Cest la raison pour laquelle, avec laccord du patriarche Svyatoslav Chevtchouk et du Saint-Synode, nous réalisons le premier audit extérieur transversal de lhistoire de notre église. J’espère que l’apparition de nouveaux prêtres, la normalisation des questions juridiques, fiscales et immobilières permettra de nous propulser sur de nouvelles bases de travail spirituel. Ce sont des réformes qui sont difficiles à mettre en place en quelques mois. J’ai des engagements par ailleurs : jusqu’en septembre je resterai recteur de l’Université catholique ukrainienne de Lviv. Je suis également à la tête de la commission de ressources humaines de la Province ecclésiastique de Kyiv-Halych et je suis également le membre du Saint-Synode de l’église gréco-catholique ukrainienne.

Je me sens coupable devant les Mosellans et les autres fidèles dont les attentes sont fortes. Je n’ai pas encore pu y répondre. J’espère pouvoir le faire dans un avenir plus ou moins proche. Pour l’instant, j’invite tout le monde à nous rejoindre le 16 novembre à Senlis et le 17 novembre à Notre Dame de Paris. Nous allons travailler dur, car il faudra de nombreuses années pour se sortir de la situation actuelle. Nous aurons besoin d’aide de tous les bords.

- Vous avez dit que parmi les Ukrainiens à l’étranger il y a différents courants et contre-courants. Comment pourrait-on les réunir, à votre avis ? Et est-ce le rôle de l’église que d’appeler à s’unir, cette même église qui durant des siècles s’est divisée et a lutté au sein d’elle-même ?

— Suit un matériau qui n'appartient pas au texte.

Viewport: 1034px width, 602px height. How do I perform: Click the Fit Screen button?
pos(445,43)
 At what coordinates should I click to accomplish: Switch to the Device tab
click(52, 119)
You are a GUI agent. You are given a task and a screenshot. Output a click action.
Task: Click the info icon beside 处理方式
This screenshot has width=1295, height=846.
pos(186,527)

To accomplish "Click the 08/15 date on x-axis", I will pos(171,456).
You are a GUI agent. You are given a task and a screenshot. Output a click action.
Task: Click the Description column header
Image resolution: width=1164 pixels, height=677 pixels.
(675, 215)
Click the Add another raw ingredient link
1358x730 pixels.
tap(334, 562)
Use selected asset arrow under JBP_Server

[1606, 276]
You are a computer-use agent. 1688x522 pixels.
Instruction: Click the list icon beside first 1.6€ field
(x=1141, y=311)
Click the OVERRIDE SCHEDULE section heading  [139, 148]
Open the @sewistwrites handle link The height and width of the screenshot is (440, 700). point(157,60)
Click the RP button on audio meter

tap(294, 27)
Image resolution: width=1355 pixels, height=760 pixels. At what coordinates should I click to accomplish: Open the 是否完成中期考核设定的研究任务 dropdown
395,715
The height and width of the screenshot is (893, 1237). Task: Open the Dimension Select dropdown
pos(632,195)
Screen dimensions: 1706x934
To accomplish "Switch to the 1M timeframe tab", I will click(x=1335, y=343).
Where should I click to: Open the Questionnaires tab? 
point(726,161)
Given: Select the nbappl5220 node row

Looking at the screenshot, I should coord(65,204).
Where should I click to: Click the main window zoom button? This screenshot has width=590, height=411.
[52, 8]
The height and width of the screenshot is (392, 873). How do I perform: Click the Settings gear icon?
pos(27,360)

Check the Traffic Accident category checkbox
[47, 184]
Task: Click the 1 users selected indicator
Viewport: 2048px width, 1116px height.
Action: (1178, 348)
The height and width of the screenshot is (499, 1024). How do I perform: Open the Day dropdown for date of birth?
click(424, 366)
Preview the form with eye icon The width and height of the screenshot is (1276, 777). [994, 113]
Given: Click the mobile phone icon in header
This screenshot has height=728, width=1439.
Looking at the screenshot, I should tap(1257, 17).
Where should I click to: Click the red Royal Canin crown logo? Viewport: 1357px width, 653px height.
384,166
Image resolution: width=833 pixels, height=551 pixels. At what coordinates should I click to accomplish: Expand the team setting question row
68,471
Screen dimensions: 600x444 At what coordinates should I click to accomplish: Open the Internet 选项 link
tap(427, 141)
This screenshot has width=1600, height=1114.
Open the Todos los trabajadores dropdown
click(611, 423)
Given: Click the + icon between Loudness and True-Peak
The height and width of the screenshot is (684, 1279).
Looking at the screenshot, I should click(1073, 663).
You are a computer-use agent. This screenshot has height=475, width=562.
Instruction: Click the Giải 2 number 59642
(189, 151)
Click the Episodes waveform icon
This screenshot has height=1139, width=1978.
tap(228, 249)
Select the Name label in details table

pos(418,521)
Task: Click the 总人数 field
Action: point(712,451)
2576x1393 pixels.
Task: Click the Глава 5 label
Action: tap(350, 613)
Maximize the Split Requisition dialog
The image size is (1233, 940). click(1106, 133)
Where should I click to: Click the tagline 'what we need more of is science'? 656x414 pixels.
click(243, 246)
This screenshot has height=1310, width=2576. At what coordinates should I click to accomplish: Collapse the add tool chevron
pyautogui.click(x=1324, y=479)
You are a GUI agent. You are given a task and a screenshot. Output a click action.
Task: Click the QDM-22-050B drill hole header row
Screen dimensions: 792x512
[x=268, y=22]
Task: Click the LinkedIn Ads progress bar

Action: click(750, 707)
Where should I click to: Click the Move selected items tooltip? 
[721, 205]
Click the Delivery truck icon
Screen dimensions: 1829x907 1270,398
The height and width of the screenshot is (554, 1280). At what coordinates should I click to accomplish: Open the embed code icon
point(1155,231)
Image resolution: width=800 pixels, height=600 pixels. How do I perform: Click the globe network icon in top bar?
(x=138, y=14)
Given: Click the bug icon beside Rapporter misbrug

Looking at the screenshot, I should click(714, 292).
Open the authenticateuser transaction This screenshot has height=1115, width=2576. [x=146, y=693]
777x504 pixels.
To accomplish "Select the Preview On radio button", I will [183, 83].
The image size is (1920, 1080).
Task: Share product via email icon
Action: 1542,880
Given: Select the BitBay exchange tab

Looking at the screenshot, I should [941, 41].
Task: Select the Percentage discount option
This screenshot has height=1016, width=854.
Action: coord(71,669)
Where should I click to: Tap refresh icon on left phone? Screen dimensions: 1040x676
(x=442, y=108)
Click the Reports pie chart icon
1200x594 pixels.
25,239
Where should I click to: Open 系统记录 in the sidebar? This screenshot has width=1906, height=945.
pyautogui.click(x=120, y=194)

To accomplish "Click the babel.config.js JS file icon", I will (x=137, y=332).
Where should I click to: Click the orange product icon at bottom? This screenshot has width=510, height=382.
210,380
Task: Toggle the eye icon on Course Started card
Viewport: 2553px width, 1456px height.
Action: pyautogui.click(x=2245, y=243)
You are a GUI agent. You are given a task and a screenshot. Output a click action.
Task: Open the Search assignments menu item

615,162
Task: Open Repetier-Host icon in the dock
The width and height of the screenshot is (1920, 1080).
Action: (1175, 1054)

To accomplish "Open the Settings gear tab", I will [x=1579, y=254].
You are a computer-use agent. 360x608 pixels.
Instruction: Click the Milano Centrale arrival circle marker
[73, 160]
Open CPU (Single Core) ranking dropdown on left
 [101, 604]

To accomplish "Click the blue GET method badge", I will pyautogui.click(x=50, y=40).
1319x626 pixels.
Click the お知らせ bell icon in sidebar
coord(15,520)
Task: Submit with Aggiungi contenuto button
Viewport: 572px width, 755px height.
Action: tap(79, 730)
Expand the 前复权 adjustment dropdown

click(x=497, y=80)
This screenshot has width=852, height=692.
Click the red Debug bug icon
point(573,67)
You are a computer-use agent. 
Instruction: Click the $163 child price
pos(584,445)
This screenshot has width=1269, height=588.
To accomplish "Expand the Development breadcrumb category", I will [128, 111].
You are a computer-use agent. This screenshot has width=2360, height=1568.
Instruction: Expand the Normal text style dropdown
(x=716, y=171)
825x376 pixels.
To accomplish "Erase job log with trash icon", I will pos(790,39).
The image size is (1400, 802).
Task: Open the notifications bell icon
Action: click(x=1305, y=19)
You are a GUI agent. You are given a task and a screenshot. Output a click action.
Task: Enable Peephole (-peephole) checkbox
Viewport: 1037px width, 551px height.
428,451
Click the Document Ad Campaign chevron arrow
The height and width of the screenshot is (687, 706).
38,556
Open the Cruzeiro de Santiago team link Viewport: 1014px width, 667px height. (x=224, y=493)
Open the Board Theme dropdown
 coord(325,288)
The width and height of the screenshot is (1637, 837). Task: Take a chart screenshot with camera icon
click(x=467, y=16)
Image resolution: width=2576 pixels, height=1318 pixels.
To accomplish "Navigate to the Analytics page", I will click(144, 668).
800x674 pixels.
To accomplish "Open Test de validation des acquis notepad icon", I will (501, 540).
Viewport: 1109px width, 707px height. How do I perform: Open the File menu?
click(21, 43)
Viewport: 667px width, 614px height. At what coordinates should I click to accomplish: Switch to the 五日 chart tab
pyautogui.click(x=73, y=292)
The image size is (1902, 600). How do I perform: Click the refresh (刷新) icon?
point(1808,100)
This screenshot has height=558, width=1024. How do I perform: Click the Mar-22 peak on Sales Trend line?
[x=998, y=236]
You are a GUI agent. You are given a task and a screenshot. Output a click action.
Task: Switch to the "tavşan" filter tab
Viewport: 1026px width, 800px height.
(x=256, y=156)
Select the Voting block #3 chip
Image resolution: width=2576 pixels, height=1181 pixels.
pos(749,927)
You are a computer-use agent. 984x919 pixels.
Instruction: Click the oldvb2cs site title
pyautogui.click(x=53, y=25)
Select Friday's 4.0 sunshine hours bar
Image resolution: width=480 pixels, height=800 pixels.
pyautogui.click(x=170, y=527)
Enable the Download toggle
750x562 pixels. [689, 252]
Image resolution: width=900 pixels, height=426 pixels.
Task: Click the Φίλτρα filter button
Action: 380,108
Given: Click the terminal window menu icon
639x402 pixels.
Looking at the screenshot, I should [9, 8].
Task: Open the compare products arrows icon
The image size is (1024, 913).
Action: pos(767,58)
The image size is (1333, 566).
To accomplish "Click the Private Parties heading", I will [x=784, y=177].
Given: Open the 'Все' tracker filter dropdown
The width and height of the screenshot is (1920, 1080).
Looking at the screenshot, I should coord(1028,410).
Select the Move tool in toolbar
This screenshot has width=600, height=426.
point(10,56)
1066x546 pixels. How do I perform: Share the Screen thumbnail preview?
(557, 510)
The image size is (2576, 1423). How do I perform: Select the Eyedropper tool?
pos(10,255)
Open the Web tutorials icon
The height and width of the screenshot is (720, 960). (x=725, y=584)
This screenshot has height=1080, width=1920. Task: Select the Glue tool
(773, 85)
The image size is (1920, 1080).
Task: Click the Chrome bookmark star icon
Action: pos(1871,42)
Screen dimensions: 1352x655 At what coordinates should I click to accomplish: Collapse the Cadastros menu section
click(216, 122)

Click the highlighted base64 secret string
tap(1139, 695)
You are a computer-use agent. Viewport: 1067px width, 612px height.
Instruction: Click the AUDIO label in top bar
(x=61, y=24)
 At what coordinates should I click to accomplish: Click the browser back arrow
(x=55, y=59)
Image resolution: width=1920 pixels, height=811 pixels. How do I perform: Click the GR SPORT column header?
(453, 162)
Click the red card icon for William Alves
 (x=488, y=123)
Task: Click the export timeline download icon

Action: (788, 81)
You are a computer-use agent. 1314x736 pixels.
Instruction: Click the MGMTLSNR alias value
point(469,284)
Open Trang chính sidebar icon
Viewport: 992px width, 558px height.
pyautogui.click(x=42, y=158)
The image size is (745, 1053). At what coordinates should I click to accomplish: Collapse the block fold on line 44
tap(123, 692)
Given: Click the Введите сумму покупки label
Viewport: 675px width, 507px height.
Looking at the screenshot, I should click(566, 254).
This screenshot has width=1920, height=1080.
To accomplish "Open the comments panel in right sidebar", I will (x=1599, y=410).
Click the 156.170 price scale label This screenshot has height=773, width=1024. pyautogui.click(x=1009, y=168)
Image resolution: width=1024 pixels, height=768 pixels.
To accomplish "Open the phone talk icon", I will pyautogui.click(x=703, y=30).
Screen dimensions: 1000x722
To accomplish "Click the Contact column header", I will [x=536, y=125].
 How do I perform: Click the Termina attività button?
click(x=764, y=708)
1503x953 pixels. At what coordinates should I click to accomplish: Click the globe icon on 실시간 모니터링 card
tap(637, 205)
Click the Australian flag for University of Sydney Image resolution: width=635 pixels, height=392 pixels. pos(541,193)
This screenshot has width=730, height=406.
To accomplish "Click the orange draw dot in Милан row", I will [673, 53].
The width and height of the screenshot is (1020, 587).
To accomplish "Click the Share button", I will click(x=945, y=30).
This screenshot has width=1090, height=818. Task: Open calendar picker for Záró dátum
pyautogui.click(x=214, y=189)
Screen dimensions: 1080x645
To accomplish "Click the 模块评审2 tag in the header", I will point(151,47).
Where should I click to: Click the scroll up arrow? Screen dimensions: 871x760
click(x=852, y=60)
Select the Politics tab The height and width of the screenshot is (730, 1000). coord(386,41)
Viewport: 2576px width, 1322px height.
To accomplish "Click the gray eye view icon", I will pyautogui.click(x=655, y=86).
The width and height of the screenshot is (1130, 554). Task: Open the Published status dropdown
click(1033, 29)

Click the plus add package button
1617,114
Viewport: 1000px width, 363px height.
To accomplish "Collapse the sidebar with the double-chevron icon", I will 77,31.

J’appelle de nouveau tous les croyants à se focaliser sur des choses positives. L’église comme la société commettent beaucoup de pêchés, mais jamais aucune institution mise à part l’église n’a démontré autant de possibilité et d’envie de « rassembler ceux qui existent dispersés ». L’église le fait depuis plus de 1000 ans et va continuer à œuvrer dans ce sens.

Tout n’est pas rose, mais notre Eglise en Europe occidentale œuvre beaucoup envers les emigrés économiques et les plus nécessiteux (je vous rappelle la modicité de notre budget). A mon avis, le monde des affaires comme l’Etat pourrait suivre cet exemple et s’appliquer davantage à la consolidation des Ukrainiens à l’étranger. Aujourd’hui nous en avons l’excellente occasion.

- Quelle est votre opinion sur des mythes historiques ? Cela vaut-il la peine de faire vivre les légendes, sous prétexte que les gens aiment les symboles et les références à lhistoire ancienne ? Ne serait-il pas préférable de les démystifier (prenons pour exemple la légende selon laquelle la ville d’Orly a été ainsi baptisée en l’honneur de Grégoire Orlyk) ?

Je suis historien et je pourrais consacrer à ce sujet une interview à part entière. Mais pour être bref, je dirais qu’il ne faut pas laisser perdurer les fantasmes objectivement erronés. Je suis partisan de la destruction des mythes. Néanmoins, une civilisation et une culture sont caractérisées par sa vision et sa réinterprétation de symboles et de signaux. Voilà pourquoi la réappropriation des symboles historiques comme contemporains peut apporter de grandes choses à notre époque. La déconstruction complète de tous les symboles et de toutes les traditions a été néfaste et a appauvri notre vie moderne. Au sens strict, un mythe est un mensonge. Néanmoins, si on prend le sens plus large du mot mythe, alors il s’agit de la signification profonde d’une certaine vision de l’histoire, de sa narration, de son cadre. Je suis partisan d’une recherche en profondeur.